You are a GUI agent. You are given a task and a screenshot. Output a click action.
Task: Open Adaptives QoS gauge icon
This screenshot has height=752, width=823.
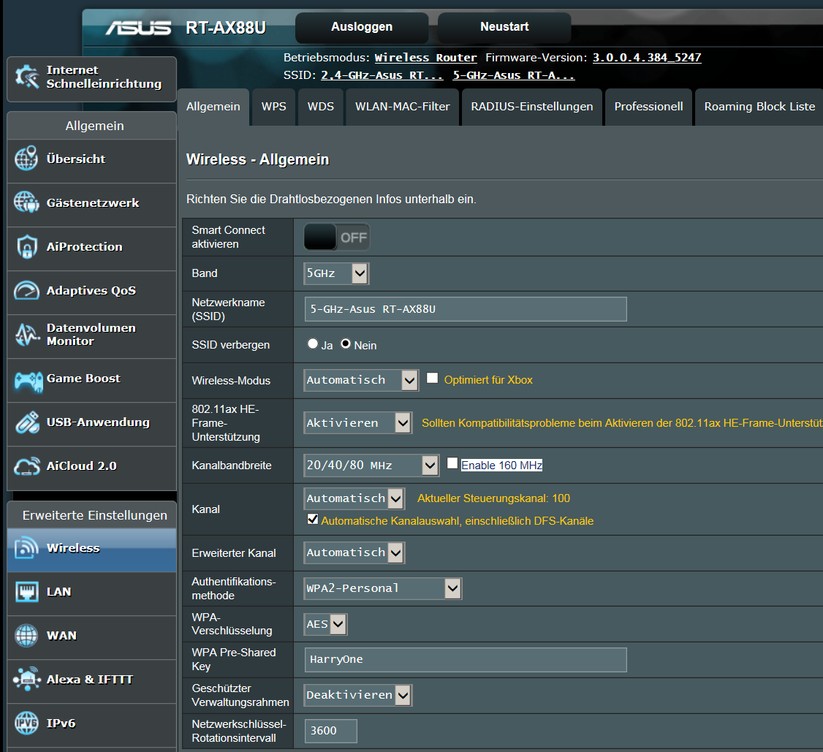pyautogui.click(x=27, y=291)
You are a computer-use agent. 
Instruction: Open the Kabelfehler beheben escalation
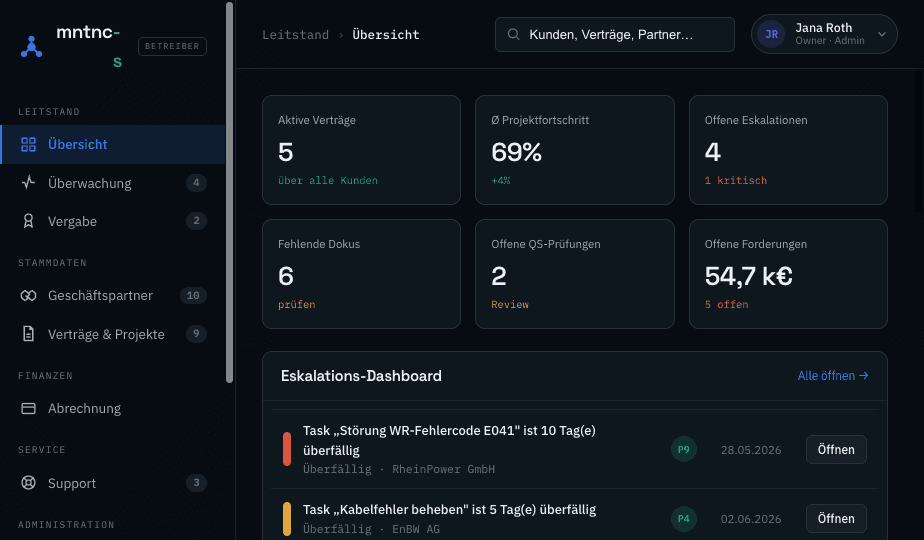click(836, 518)
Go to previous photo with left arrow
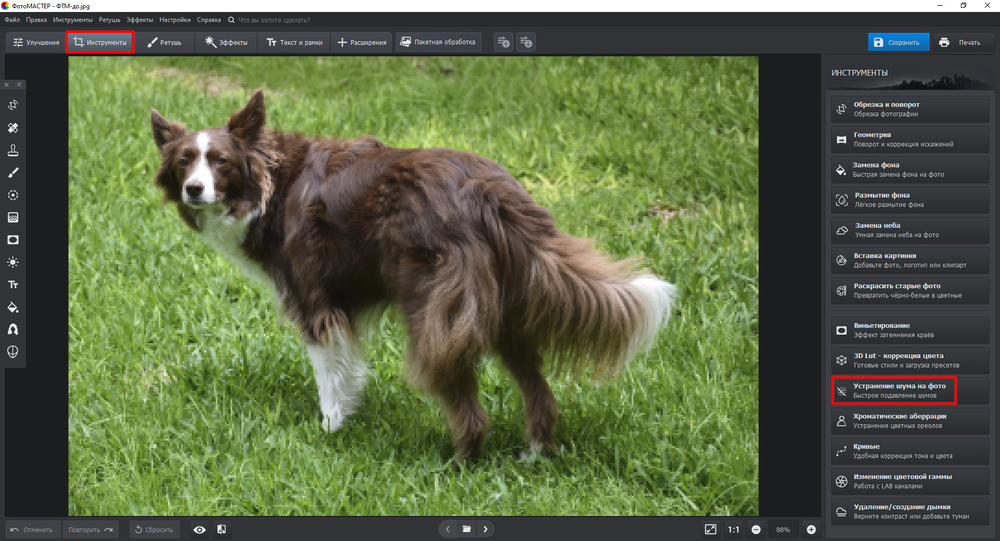 click(x=448, y=529)
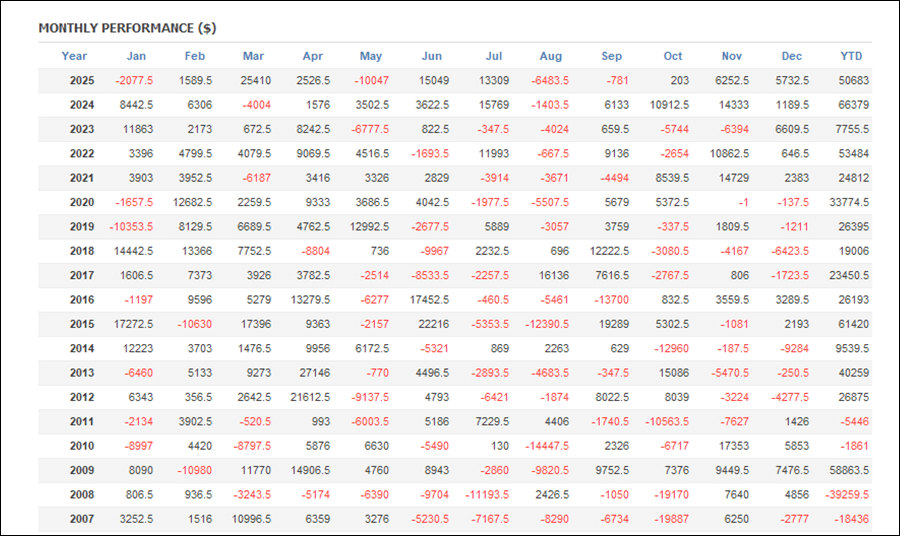900x536 pixels.
Task: Click April 2013 value 27146
Action: (315, 373)
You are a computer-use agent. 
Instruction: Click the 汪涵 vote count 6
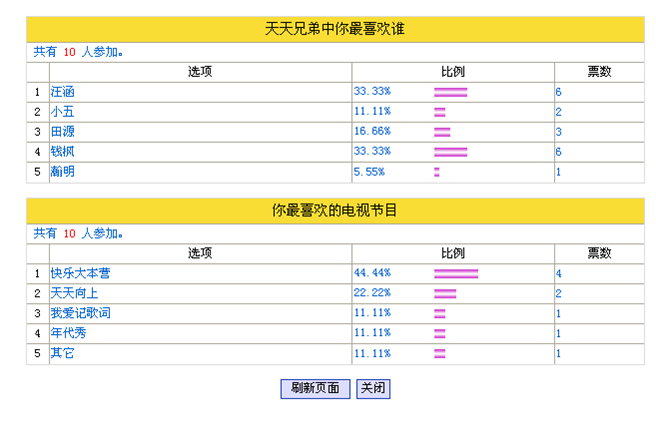coord(558,92)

= Exercise description =
Omit the pictures, then copy out all the data exactly as it stands.

= Solution for this problem =
You are a GUI agent. You are given a task and a screenshot. Output a click action.
Task: Open Adaptives QoS gauge icon
This screenshot has height=752, width=823.
pyautogui.click(x=27, y=291)
You are a computer-use agent. 
Instruction: Open the Kabelfehler beheben escalation
click(836, 518)
Go to previous photo with left arrow
 click(x=448, y=529)
900x536 pixels.
Task: Click April 2013 value 27146
Action: (315, 373)
You are a computer-use agent. 
Instruction: Click the 汪涵 vote count 6
coord(558,92)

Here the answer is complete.